Na sequência, ela foi personagem do quadro “Me Leva, Brasil”, que era dirigido pelo 
jornalista Maurício Kubrusly no programa “Fantástico”, da Rede Globo. Em seguida, 
foi a vez de simpática quituteira ir parar no programa Mais Você, apresentado por 
Ana Maria Braga.

“Aí foi aumentando a freguesia mesmo. Terça e quinta o público é menor, mas sábado 
e domingo está sempre cheio. Vem aquelas pessoas que acordam cedo, mas também
 vem o pessoal que sai das baladas. No domingo, quando é 4 horas, está cheio de gente
 que vem de festas, às vezes está até 
meio bêbado, mas espera aí na frente pra poder comer antes de ir pra casa. Graças a
 Deus, hoje eu tenho uma clientela muito boa”, diz, entre risos.

Rotina


Já experimentei comprar o fubá pronto, mas não fica igual. Então, meu neto soca o arroz 
para mim, rala a mandioca e faz o angu, misturando tudo à noite’, conta.

Ela conta que se levanta sempre às 3 horas. Sendo devota de São Benedito e São José, 
reserva um tempo para rezar e, em seguida, começa a trabalhar, seja fazendo o chocolate
 quente, café e chá que são servidos no salão, seja preparando as massas dos bolos para assar.

“Levanto às 3 horas porque a massa tem que ser feita de madrugada, não no dia anterior. 
Por volta das 4 horas, eles [filhos e netos] chegam pra me ajudar. Até hoje eu coloco a mão 
na massa. Minha filha também prepara, mas enquanto eu aguento, eu gosto de preparar. 
Depois de mexer na massa, eu volto a deitar e eles tomam conta dos clientes”, revela.

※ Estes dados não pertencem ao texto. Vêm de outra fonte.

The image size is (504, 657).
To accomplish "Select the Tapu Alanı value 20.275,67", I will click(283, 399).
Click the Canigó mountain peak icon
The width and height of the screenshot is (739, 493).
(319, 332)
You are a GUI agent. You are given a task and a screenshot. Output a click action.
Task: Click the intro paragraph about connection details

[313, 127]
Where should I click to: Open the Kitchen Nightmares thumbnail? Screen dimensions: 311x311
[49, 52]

Segundo dona Eulália, os bolos começam a ser assados às 5 horas, para que às 5h30 as
 portas sejam abertas. De todo o processo, ela diz que uma das coisas que mais sente 
falta é de poder colocar as travessas de bolos para assar no forno.

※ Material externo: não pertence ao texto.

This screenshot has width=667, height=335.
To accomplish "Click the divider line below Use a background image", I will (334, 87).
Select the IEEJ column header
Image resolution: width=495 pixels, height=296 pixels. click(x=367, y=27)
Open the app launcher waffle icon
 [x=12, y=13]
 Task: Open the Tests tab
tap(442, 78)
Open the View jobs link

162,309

“Hoje, tenho prótese nos dois joelhos, então não 
tenho muita segurança pra andar e por isso não 
posso carregar as coisas para assar. Isso eu não
 posso mais fazer e sinto falta, porque eu andava
 de um lado pro outro e quando a encomenda era
 pouca, eu nem precisava incomodar eles
. Eu mesmo fazia e assava. Hoje em dia, não”, conta.

Realização e sonho


Dona Eulália se diz realizada com tudo que 
conquistou, mas do que mais se orgulha é de
 ver a sua atividade ajudou na formação dos 
filhos e hoje é uma das razões da união de sua 
grande família.

Ela se emociona ao recordar que as filhas, mesmo trabalhando durante a semana toda, 
sempre voltavam à sua casa nos finais de semana para auxiliá-la com as encomendas.

“Essa filha que assa os bolos, mesmo, é professora e tinha duas carteiras, trabalhava a
 semana inteira, mas no domingo ela sempre estava aqui pra me ajudar. Isso é muito
 importante para mim.
Porque, se fosse outro, pensava assim: ‘eu tenho meu vencimento, meu marido ganha 
bem, eu não vou ficar lá no forno e atendendo os outros’. Mas não. Graças a Deus
, hoje ela aposentou e continua aqui comigo”, conta.

Segundo dona Eulália, “ todo mundo ajuda e todo mundo ganha” trabalhando com ela.

“O meu bisneto, mesmo, me ajuda desde os 14 anos. Hoje ele é formado, mas continua aqui
. Ele diz que quer arranjar um serviço que ganhe mais do que aqui e ainda não encontrou,
 por isso está aí. [risos] Ele faz de tudo, também. Atende, serve, amassa o bolo, tudo”, diz.


“Pra mim, ver toda a família envolvida é muito importante, porque eu sei que com a minha falta,
 eles vão continuar. Não vai acabar. Esse é meu sonho e eu tenho certeza que eles vão 
continuar. Eu só espero que Deus me ajude, me dê mais alguns anos de vida, que se 
não for pra eu amassar o bolo, pra que eu possa pelo menos assistir a minha família 
trabalhando”, revela.

Serviço


Quem quiser provar o tradicional “tchã cô bolo” da dona Eulália deve ir ao local às terça
s e quintas-feiras, bem como aos sábados, domingos e feriados, a partir das 5h30.

Às terças e quintas-feiras, ela fecha a casa ao público às 10 horas. Aos sábados,
 domingos e feriados, o atendimento é encerrado por volta das 11h30.